Using music to motivate

Using music to motivate

Modern life is fast-paced and can often feel aggressively demanding. With the constant expectation that we should fill every day with activity, we often forget to take time out for ourselves and reset. As today (25 February) is Employee Motivation Day, it is important to recognize that something as simple as listening to music can provide us with that much needed boost to get our work finished and see us through to the end of the day (music to motivate).

Reduces stress and anxiety

For many, the mental and emotional effects of music are the most noticeable. It can directly increase our happiness. At Massachusetts General Hospital, attendants noticed that patients confined to bed who listened to music for thirty minutes had a lower heart rate and blood pressure than those who hadn’t listened to music.
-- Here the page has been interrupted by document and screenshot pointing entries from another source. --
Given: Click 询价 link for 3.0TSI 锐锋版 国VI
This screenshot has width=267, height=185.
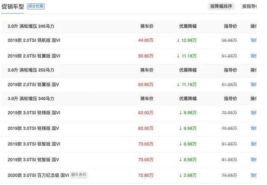Looking at the screenshot, I should (x=253, y=113).
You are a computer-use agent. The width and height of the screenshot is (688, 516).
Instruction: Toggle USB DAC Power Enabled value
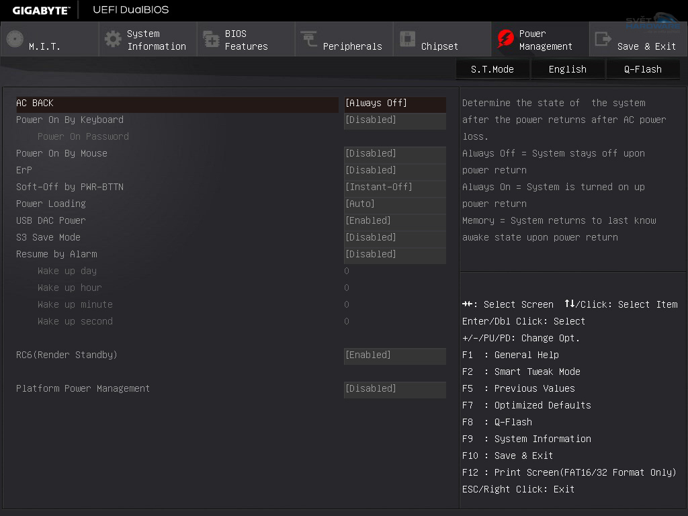pyautogui.click(x=394, y=220)
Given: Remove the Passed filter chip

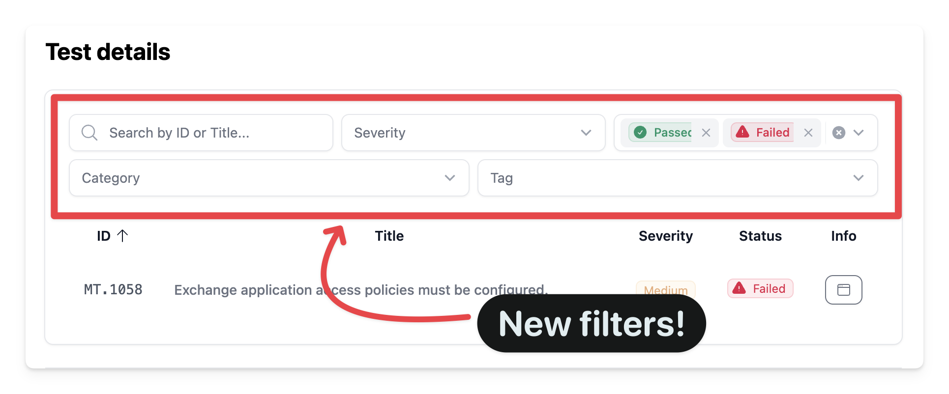Looking at the screenshot, I should (707, 132).
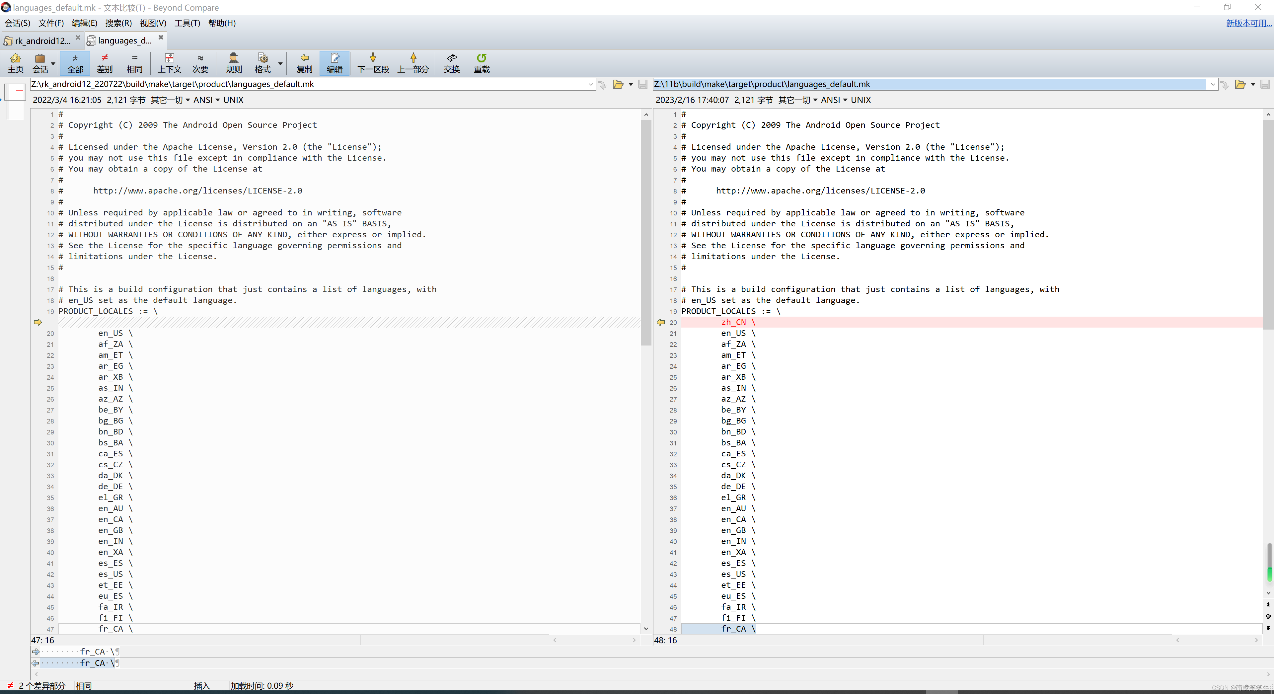Expand left file path history dropdown
Image resolution: width=1274 pixels, height=694 pixels.
[x=591, y=85]
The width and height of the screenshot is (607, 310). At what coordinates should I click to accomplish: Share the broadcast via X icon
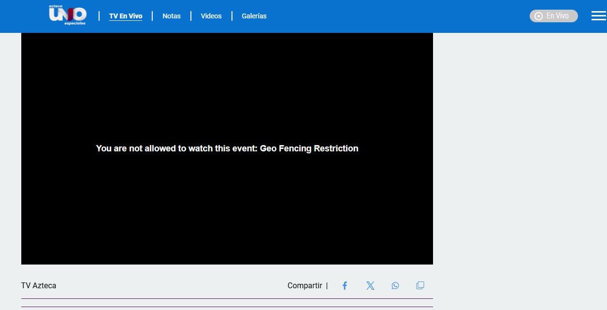click(370, 286)
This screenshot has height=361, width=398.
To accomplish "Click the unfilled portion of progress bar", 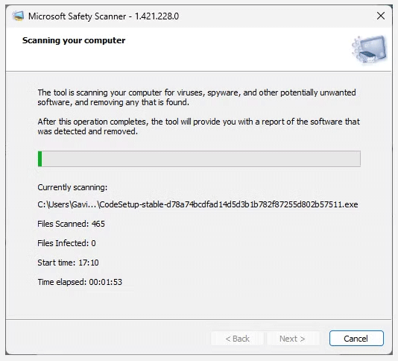I will point(201,159).
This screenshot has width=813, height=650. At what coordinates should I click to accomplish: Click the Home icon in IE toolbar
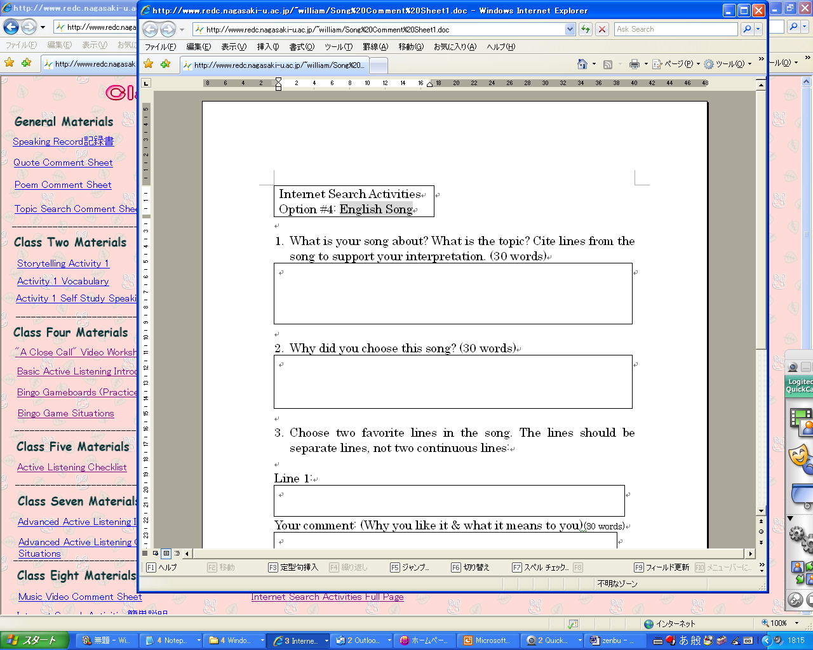pyautogui.click(x=582, y=64)
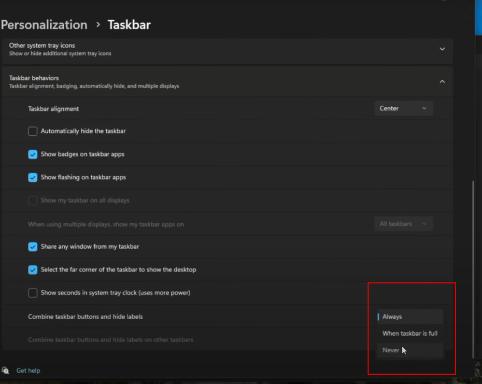Go back to Personalization via breadcrumb
482x384 pixels.
[x=44, y=25]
The reason behind is that music reduces our cortisol levels. This is more commonly known as the stress hormone, and is partly responsible for feelings of tension and emotional distress, as well as lowered immune response. Therefore, the calming effects of sound gives you the perfect excuses to sit back and switch off in a world where we are always on the move.

There are various types of music that you can listen to to relax, but many find that classical and sacred music are the most effective. There slow tempo and conservation in variation creates an enveloping experience which allows you to forget the world, in a peaceful space of your own. It can also help us to identify and express our emotions.  It can help us to become aware of the feelings associated with our stress and it can help us to master that stress instead of being subdued by it.

It can boost memory and restore focus

Using music to motivate also has the ability to enhance our minds and bodies, helping us to improve our memory and increasing the results we get from exercise. This has been demonstrated in the well-known Mozart Effect Study, which has suggested that listening to Mozart’s compositions may induce a short-term improvement on the performance of certain mental tasks. The key type of music that keeps your brain engaged is ambient music, which engages your brain at a lower, subconscious level, and can be found in sacred music, waterfall sounds and whale songs.

The second element is a good example of the multiple simultaneous benefits of music. Enjoyable music increases our motivation and encourages us to exercise harder and reduces levels of boredom during repetitive tasks such as free-weight exercise or hypnotic tasks such as long-distance running. At the same time, enjoyable music increases our tolerance of pain, helping us to exercise harder and for longer. After exercise, music helps our bodies to recover by increasing the overall availability of oxygen.